> _TEXTE CITÉ_
□ □ □ □

Cinquième mois chez les Vikings et quel mois ! Je ne sais pas si c'est parce que c'est la fin, si l'univers s'en est mêlé ou si j'ai enfin trouvé comment mener ma vie ici, mais cette fin de mois aura été riche en aventures. Cueillette de chanterelles, Kayak au pied d'un glacier, Parapente, première rando bivouac en solo, mountain bike... "Living the real life" comme on dit en anglais... Autant de conquêtes extérieures qu'intérieures... Et puis je suis officiellement en vacances pour quelques jours. Alors vous êtes prêts ? En route pour ce cinquième mois !
ARCS-EN-CIEL DANS MA VIE
Après la pluie, le soleil rayonne. Et les couleurs de l'arc-en-ciel redonnent à ma vie quelques lueurs d'espoir. Après un début de mois placé sous le signe de l'épuisement moral, j'ai décidé de reprendre les choses en main et d'arrêter de me laisser surmener par ce boulot et ce style de vie qui ne me correspondaient pas. J'ai donc donné ma démission pour un départ anticipé de 3 semaines. Le 21 septembre prochain sera la date officielle de ma "libération".

□ □ □ □

> _VOTRE TÂCHE_
Recopiez tout le passage du récit du cinquième mois, depuis "Cinquième mois chez" jusqu'à "cinquième mois !". Vous n'aurez pas besoin des lignes fournies.

> _DONNÉES FOURNIES_
□ □ □ □

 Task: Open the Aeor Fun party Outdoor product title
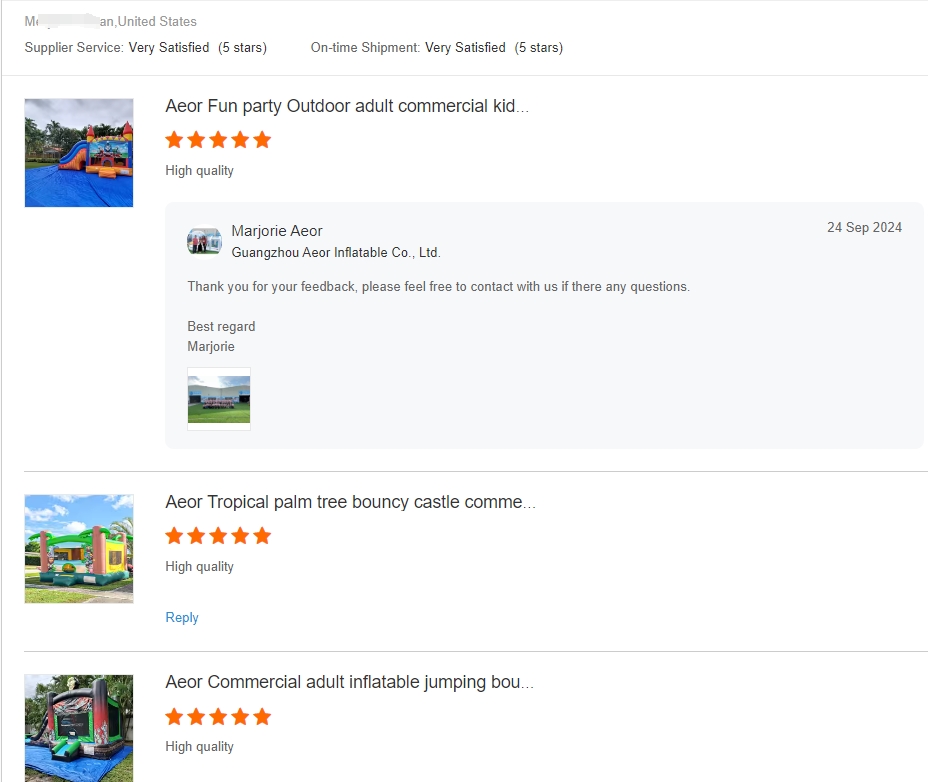(347, 106)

□ □ □ □

> _RÉSULTAT_
Cinquième mois chez les Vikings et quel mois ! Je ne sais pas si c'est parce que c'est la fin, si l'univers s'en est mêlé ou si j'ai enfin trouvé comment mener ma vie ici, mais cette fin de mois aura été riche en aventures. Cueillette de chanterelles, Kayak au pied d'un glacier, Parapente, première rando bivouac en solo, mountain bike... "Living the real life" comme on dit en anglais... Autant de conquêtes extérieures qu'intérieures... Et puis je suis officiellement en vacances pour quelques jours. Alors vous êtes prêts ? En route pour ce cinquième mois !